If a real child abuser wanted to sexualise a tiny child they would have far worse tricks up their sick sleeve than a T-shirt. That's why I thought it was oversensitive. Not to complain about it, but when someone brought up social services. Which, to me, implies that they believe the person who buys the shirt is taking "in training" literally and they are actually grooming them to be used in indecent images, rather than just someone with bad taste.

I am concerned about protecting all children, young people and adults from sexual violence. Just saying that one group is more likely to be abused and also to be aware of sexual messaging, unlike pre-schoolers, as well as closer to being genuinely sexually developed and so more vulnerable to this particular form of sexualisation shouldn't get such a negative response.

LineRunner · 27/09/2012 14:27

I think the t-shirt belittles the young victims who have gone through horrible abuse.

I think it probably taps into and reinforces the same culture that allowed Rochdale social workers and police to classify in their minds young sexual abuse and rape victims as slags and prostitues, as 'consenting', and as being party to the most awful situations.

That's what I think.

LineRunner · 27/09/2012 14:29

I didn't know that about Derrida and Foucault.

I have looked at some of Peter Singer's stuff and the first thing that struck me was his ignorance of the historical record upon which he bases many of his main premises.

Extrospektiv · 27/09/2012 15:26

Oh, and I have had two anti-God fanatics this week come out with a line about religion being like a penis: it's fine to have one, don't stick it in people's faces in public, and don't shove it down children's throats. I told both of them (males, surprise surprise) that they were trivialising rape and child sexual abuse in the name of their hatred of religion, and neither would own up to it being inappropriate. One at least apologised for offending me.

So I am very much in favour of not belittling survivors, Line. TBH I should never have got involved in this thread, because it's only led to me having to defend myself against charges of not holding a strong enough line on child sex abuse.
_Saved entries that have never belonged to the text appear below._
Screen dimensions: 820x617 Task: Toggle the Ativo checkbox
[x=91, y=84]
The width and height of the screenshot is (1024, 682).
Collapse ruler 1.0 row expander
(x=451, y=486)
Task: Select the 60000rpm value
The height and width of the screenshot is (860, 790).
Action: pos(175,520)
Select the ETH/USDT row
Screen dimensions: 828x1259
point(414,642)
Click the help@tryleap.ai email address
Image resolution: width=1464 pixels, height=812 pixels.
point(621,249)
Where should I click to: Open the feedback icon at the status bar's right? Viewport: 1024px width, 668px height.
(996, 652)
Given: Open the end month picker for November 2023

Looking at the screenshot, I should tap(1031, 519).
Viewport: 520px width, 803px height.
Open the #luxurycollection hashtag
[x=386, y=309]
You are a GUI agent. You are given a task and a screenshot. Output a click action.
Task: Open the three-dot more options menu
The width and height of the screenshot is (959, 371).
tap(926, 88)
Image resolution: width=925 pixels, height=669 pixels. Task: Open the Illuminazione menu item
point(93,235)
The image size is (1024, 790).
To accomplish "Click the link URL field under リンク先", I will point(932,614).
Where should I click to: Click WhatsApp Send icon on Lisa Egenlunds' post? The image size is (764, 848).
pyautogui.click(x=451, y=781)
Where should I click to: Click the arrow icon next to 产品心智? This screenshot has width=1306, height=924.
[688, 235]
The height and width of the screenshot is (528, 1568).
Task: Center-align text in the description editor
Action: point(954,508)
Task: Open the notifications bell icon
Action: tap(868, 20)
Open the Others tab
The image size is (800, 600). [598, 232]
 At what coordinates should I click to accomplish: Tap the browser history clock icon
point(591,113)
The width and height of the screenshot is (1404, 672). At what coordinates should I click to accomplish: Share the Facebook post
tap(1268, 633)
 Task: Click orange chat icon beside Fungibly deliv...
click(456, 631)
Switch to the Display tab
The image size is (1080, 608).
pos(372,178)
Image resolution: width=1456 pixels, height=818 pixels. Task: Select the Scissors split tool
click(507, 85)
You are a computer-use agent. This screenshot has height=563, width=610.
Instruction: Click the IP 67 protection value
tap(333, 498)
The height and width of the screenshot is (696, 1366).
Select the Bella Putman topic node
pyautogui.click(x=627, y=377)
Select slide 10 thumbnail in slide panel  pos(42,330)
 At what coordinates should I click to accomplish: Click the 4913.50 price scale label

Is suggesting social services investigate because of a bad taste t-shirt, when the poster knows nothing about who has bought those shirts and if there any concerns that justify an assessment or child protection procedure with those families, not belittling child protection and social services? Like when I've heard jokes on TV with preteenagers saying to their mum "if you don't buy me the new trainers I want, I'm calling Childline" or similar, I find to belittle those who really need ChildLine because they are being harmed.

I certainly don't like the shirt- I believe it to be misogynistic which is always a good enough reason to oppose something- but to say it actually encourages/supports child abuse in particular is going too far.